Cally's Way
Page 25
“My mother was British, and the British are behind this government, are they not? You, me, all of us fought together on the side of the Allies.”
“Sign it.” The officer glances at his watch.
Callisto stares at him. There is no choice. She puts down the pen.
Every morning women lying rigid in death are removed. New women and children and grandmothers arrive. What little air there is in the cell hangs heavy with the cloying stench of suffering humans packed too closely together. When finally a roll call includes Callisto’s name on a list of prisoners being transported out of Athens, she hopes that might mean fresh air and some food for her little girl at a work camp. Until Robert comes for them.
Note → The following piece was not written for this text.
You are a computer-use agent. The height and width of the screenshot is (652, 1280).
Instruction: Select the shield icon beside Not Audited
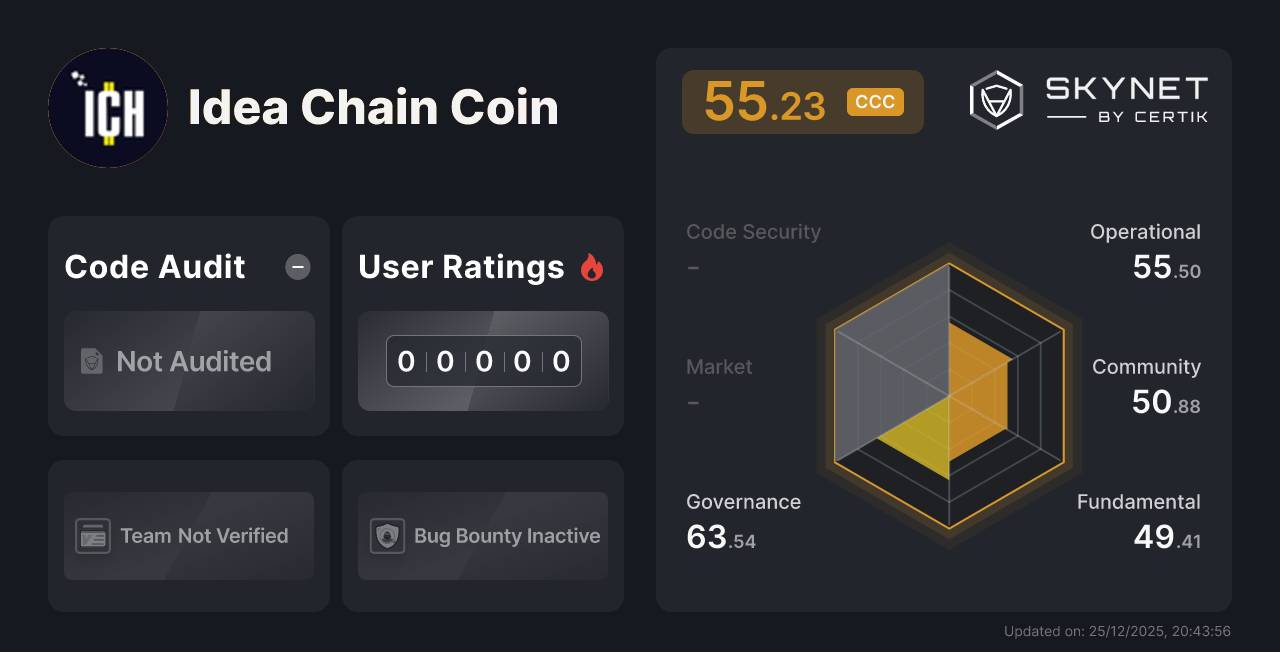91,361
The boat is painted black. Its hold reeks of vomit and illness and human waste. Callisto distracts Little Callisto with stories about Mrs. Tittlemouse and Peter Rabbit and all the others, until the little girl sleeps. Then she too drops off, dreaming of Crete, of flowers and figs and orange blossoms. When the boat lands on the island of Chios, she carries her daughter up the gangway. The healing smell of the sea brings her hope until she sees the guards using truncheons on the weak, the slow, the old, herding them into what looks like an impenetrable fortress.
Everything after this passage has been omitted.